Le parole, in un certo loro uso, servono a mettere in luce e a far chiarezza, e non solo le parole della poesia. Ma la poesia ha un modo suo di portare alla luce ciò che sta nell’ombra o addirittura nel buio. E lo fa sempre, quando è davvero poesia, indipendentemente da ciò di cui parla, facendo “suonare” quel che dice attraverso la musica. La poesia, in questo senso, è sempre “impegnata” e lo è anche quando non agita questioni sociali o temi storici. Qualsiasi argomento è buono per la poesia. Perché la poesia è esistenzialmente radicale, cioè risale dall’abisso di un’esistenza.
Molte sue raccolte sono state tradotte e pubblicate all’estero. È possibile una traduzione della poesia? Quando si legge in lingua non originale è spesso bypassato senza indignazione il tradimento del chiaroscurale, la fedeltà al testo e alle intenzioni è una promessa pressoché impossibile da mantenere
La poesia, come accennavo, è musica. Dunque, il problema della traduzione non riguarda tanto i significati ma la musica. Una traduzione letterale senza musica è l’assassinio della poesia. L’operazione del tradurre è certamente non facile, ma non è impossibile. Si tratta di sapere come procedere, ricostituendo la musica.

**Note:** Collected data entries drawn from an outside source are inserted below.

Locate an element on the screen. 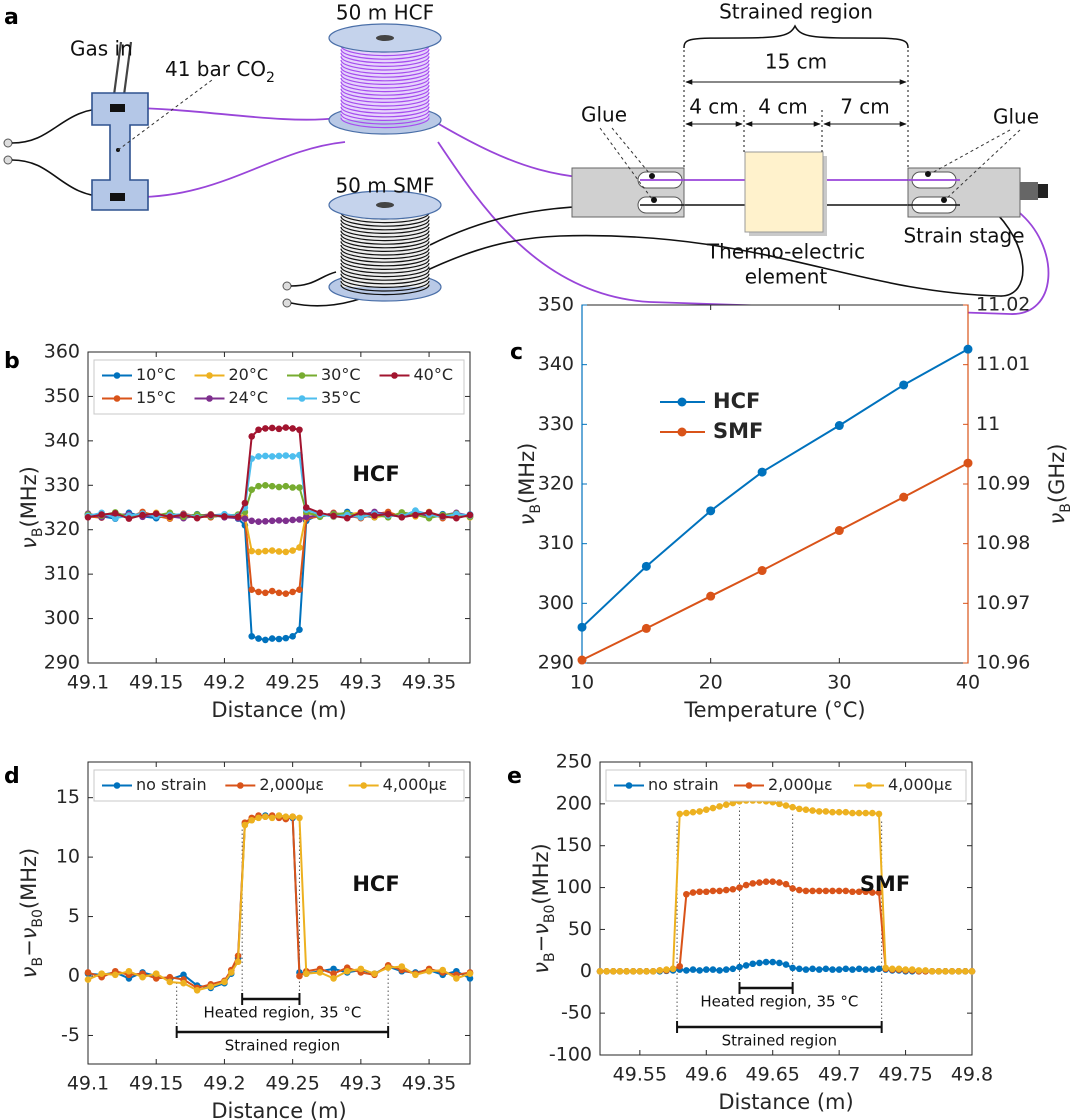 This screenshot has width=1080, height=1120. y2-tick-label: 11.02 is located at coordinates (1003, 305).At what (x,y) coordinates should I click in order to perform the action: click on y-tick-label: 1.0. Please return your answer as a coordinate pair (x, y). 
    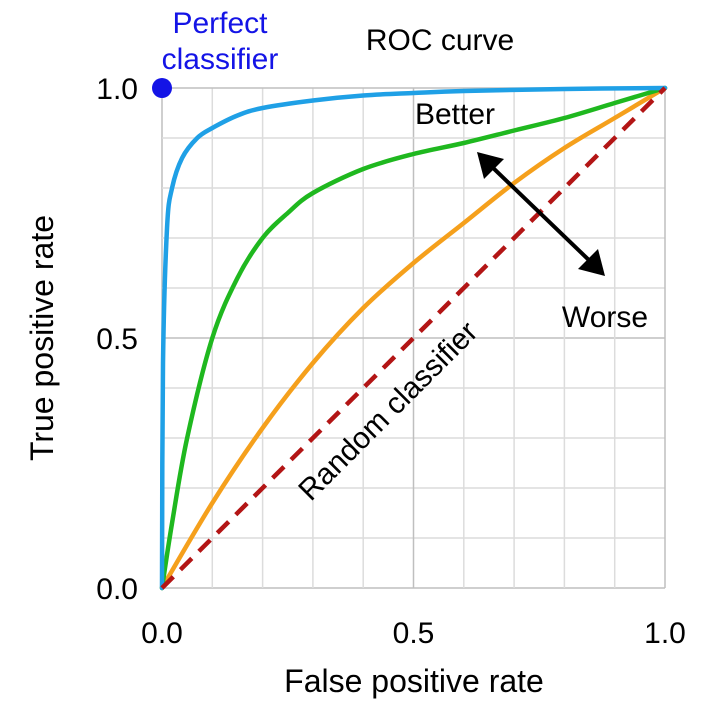
    Looking at the image, I should click on (117, 90).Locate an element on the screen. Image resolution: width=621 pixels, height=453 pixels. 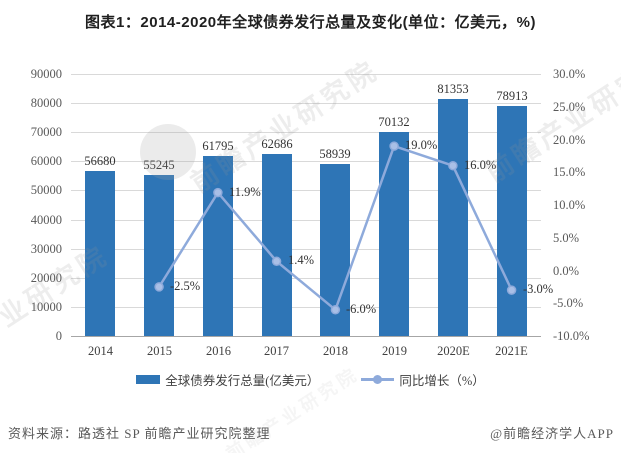
y-axis-tick-right: 10.0% is located at coordinates (570, 205).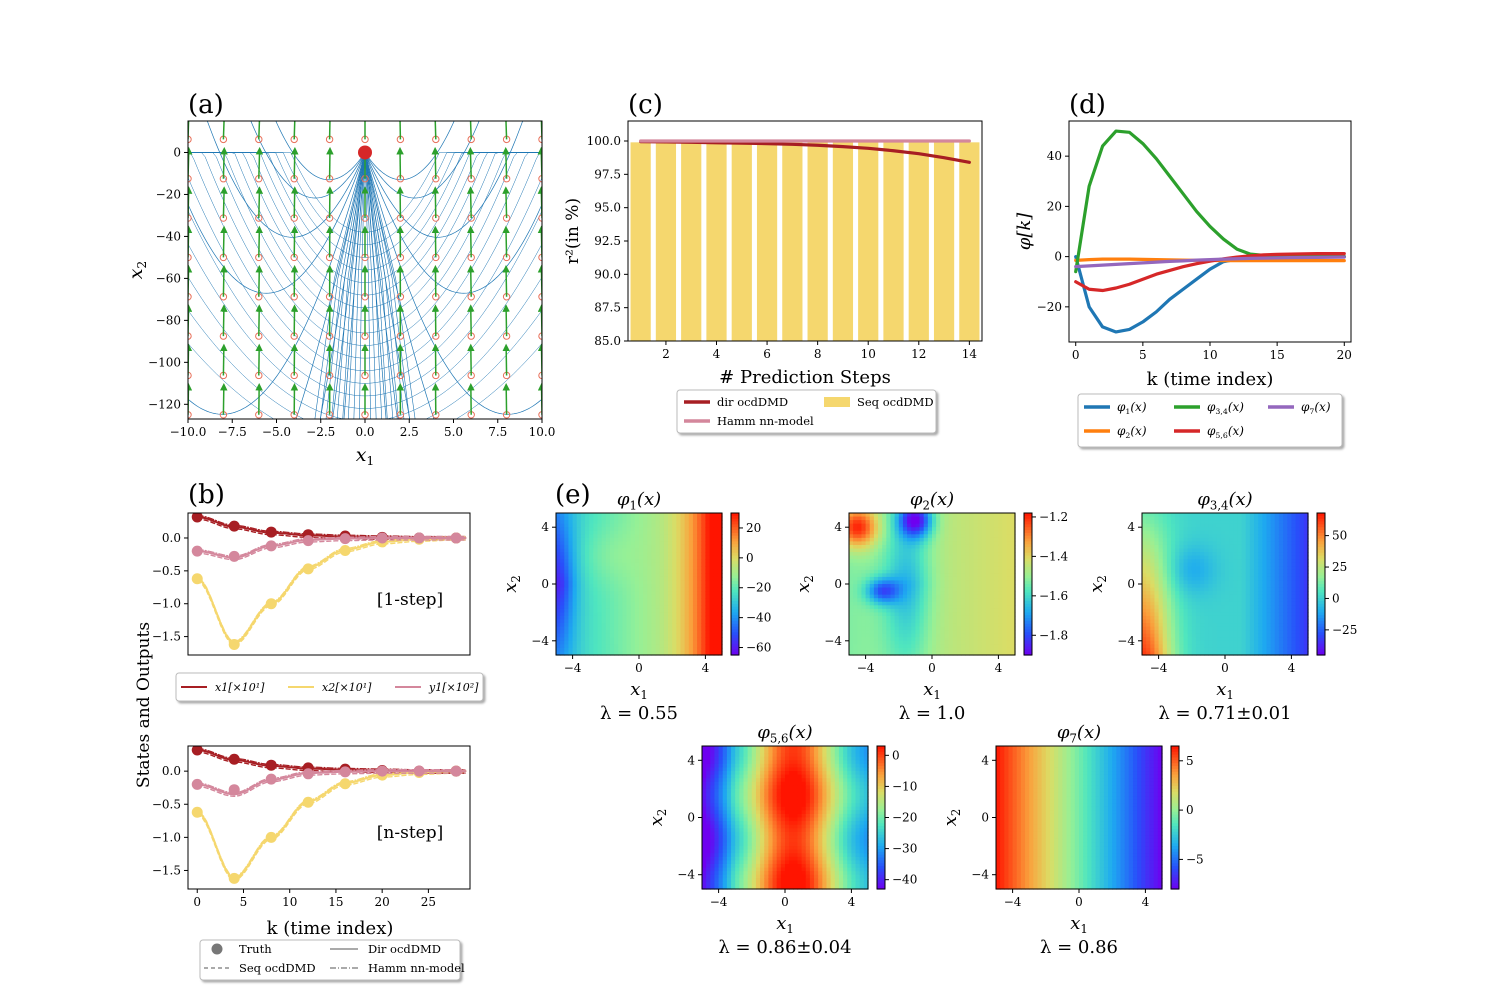 Image resolution: width=1500 pixels, height=1000 pixels. What do you see at coordinates (320, 151) in the screenshot?
I see `streamline` at bounding box center [320, 151].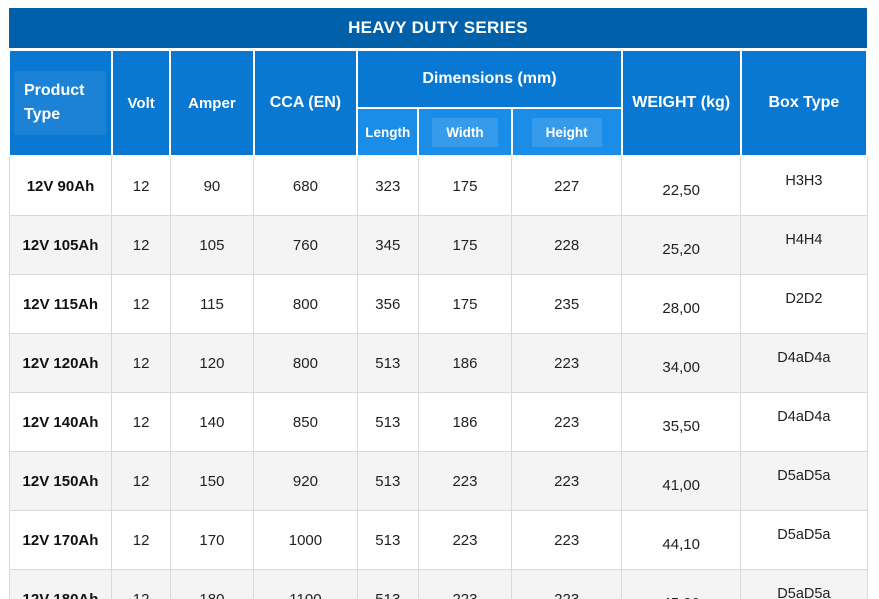  I want to click on cell-weight: 41,00, so click(682, 481).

Perché è la musica che dà valore ai significati. Nei confronti dei miei traduttori, ho sempre insistito su questo e li ho sempre spinti a ricostituire una musica nelle loro lingue anche a costo di tradimenti. È quello che faccio io stesso quando traduco poeti stranieri in italiano.
Lei è anche consulente editoriale e dirige la collana di poesia delle Edizioni del Leone a Venezia: cosa pensa della diffusione dei libri di poesia autoprodotti? Gli e-book oggi ad esempio permettono corse in fuga e appollaiamenti virtuali tra le bancarelle del mercato: si tratta di vie lecite per sfuggire ai meccanismi complessi di un’editoria forse distratta o è in ballo il rischio della diffusione di prodotti solo ben confezionati, perline colorate di autoterapia, più che gioiellini di poesia?
Dipende, naturalmente. Tutto è relativo e una maggiore libertà di “pubblicazione” non è necessariamente un fatto positivo, soprattutto per gli autori e per la loro poesia. Perché la poesia, come pratica esoterica, è un attraversamento arduo e duro. Necessità di molte lotte, di molti ostacoli da superare (sono le difficoltà che uno incontra, paradossalmente, ad aiutarlo a cercare la soluzione vincente che poi diventa generale ed universale). C’è una poesia che conta e vale per chi la scrive e va benissimo appunto come autoterapia, ma può non contare e valere per gli altri, i possibili lettori.